Let \(\psi:\mathbb{R}\longrightarrow\left(0, 1\right)\) defined via the sigmoid function \[ \psi\left(x\right) = \frac{1}{1 + e^{-x}} \] As such, \[ \psi\left(x\right) = \psi\left(y\right) \implies \frac{1}{1 + e^{-x}} = \frac{1}{1 + e^{-y}} \iff 1 + e^{-y} = 1 + e^{-x} \iff e^{-y} = e^{-x} \iff y = x \] Hence, \(\psi\) is injective.

Because \(\phi:\left(0, 1\right) \longrightarrow \mathbb{R}\) injective and \(\psi:\mathbb{R}\longrightarrow\left(0, 1\right)\) injective, by Schröder-Bernstein, \(\left(0, 1\right) \sim \mathbb{R}\), that is, \(\mathbb{R}\) is equipotent to \(\left(0, 1\right)\).
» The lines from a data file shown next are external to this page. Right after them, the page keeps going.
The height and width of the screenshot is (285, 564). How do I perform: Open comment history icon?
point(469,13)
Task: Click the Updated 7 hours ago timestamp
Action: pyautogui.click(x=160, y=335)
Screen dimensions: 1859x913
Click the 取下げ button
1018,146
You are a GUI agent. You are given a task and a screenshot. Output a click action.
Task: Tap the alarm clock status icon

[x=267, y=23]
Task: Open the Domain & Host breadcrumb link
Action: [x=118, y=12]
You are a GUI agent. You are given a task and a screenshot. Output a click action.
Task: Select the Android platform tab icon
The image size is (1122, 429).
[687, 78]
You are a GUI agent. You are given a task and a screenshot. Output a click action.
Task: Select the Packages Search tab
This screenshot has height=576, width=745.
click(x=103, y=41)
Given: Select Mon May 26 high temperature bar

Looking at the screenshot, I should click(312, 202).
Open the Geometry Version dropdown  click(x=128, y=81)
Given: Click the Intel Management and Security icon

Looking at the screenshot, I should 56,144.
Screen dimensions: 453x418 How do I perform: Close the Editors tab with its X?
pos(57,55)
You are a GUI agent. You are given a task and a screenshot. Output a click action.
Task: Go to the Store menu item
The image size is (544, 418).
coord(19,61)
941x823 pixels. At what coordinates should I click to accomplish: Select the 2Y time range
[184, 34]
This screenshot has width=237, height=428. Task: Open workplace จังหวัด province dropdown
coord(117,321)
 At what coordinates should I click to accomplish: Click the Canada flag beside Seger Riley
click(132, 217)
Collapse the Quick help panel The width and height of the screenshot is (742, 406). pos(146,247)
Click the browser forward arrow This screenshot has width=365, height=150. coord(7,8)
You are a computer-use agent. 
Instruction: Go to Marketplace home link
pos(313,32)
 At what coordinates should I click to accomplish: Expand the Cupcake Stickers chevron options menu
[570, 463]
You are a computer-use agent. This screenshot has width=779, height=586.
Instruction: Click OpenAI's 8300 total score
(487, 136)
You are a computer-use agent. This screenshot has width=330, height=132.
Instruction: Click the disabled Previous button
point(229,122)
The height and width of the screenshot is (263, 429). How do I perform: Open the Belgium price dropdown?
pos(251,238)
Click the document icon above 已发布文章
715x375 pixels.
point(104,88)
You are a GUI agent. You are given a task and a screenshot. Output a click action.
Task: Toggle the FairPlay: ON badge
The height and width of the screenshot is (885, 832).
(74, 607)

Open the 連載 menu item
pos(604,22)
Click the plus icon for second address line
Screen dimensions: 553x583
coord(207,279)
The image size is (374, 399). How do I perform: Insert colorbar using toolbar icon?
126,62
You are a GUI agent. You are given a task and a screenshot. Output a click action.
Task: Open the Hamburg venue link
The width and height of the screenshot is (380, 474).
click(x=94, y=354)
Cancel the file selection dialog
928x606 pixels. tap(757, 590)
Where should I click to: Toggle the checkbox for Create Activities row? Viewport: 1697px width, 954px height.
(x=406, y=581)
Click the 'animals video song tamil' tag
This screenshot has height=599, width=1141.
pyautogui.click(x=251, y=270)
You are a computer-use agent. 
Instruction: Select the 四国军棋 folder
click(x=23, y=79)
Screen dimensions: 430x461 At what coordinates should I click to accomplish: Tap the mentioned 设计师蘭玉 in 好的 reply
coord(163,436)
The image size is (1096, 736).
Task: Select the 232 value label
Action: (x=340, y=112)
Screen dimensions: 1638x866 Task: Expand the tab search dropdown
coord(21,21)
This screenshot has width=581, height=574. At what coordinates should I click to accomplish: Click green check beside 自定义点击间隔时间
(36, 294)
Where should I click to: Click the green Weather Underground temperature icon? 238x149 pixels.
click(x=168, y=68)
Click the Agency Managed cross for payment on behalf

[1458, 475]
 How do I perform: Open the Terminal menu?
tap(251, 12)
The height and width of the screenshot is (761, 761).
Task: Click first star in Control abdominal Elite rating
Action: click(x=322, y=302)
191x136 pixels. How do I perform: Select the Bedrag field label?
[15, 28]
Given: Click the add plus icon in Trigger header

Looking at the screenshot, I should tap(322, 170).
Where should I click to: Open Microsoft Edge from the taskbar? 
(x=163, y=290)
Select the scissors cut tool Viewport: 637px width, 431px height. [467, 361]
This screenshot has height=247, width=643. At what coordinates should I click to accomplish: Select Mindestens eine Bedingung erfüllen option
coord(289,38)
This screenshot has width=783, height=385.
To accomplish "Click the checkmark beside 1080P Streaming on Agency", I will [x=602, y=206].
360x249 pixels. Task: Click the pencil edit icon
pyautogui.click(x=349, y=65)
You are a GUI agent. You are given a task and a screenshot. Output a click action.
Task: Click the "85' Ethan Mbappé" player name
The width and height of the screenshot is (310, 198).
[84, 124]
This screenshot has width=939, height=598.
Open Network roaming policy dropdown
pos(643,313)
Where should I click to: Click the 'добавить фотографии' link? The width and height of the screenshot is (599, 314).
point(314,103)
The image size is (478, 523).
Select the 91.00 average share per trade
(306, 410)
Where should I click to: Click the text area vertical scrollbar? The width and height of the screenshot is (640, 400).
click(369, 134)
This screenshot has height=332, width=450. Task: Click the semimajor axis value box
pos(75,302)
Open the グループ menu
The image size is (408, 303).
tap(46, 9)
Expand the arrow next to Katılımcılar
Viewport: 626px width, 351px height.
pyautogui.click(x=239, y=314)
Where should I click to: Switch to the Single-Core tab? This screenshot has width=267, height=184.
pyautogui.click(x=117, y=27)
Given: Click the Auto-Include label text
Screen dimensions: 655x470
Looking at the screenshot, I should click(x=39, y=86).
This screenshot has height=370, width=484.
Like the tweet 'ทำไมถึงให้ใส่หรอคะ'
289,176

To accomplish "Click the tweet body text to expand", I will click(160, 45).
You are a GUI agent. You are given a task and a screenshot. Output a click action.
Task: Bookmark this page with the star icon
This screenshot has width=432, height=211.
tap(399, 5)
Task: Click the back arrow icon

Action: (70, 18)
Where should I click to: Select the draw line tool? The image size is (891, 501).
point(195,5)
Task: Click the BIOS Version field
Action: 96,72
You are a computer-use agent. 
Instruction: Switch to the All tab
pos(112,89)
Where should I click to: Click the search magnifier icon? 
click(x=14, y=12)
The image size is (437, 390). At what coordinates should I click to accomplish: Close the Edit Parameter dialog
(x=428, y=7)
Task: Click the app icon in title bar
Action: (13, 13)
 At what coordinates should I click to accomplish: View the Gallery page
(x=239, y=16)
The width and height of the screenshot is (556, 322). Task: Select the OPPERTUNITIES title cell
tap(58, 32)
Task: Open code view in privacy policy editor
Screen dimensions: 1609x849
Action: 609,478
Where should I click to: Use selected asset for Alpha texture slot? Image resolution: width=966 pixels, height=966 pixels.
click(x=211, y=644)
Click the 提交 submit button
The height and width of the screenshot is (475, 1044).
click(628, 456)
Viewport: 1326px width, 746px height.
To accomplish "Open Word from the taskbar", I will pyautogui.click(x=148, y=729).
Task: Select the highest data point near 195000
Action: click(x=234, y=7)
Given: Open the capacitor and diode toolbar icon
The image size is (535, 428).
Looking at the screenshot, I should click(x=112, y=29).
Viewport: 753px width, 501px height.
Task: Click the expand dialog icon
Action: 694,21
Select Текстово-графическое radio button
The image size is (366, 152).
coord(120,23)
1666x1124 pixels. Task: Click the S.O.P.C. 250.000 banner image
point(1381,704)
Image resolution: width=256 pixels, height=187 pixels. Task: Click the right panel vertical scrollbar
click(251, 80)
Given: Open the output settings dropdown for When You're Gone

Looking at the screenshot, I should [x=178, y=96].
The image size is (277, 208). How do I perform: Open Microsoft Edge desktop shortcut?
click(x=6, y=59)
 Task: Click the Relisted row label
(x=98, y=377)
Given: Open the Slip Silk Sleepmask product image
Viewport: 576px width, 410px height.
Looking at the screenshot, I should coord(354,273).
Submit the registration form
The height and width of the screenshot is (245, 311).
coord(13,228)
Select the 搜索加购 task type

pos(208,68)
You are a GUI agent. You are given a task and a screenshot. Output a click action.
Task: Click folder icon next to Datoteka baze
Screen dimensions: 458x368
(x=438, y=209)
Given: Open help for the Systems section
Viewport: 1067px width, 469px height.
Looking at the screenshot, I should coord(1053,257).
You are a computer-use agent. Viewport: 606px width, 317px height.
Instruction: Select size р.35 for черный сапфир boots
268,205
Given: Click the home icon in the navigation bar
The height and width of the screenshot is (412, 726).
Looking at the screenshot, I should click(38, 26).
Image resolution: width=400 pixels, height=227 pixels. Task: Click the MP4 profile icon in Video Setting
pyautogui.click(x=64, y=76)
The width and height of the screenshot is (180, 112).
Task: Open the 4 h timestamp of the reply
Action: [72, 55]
Because \(\left(0, 1\right)\) has cardinality \(2^{\aleph_0}\), we conclude that \(\mathbb{R}\) has cardinality \(2^{\aleph_0}\).

QED.

I hope you like this proof using quite a powerful theorem: Schröder-Bernstein. We can also skip Schröder-Bernstein and in fact construct a bijection which would require us to show surjectivity of a mapping we define. I find this simple and short proof quite elegant.

There’s another interesting proof showing that the set of irrational numbers \(\left(\mathbb{R} \backslash \mathbb{Q}\right)\) has the same cardinality as that of \(\mathbb{R}\) (and therefore, the same as \(\left(0, 1\right)\)). It also uses the Schröder-Bernstein theorem to establish equipotence but that too can be done so via direct bijection.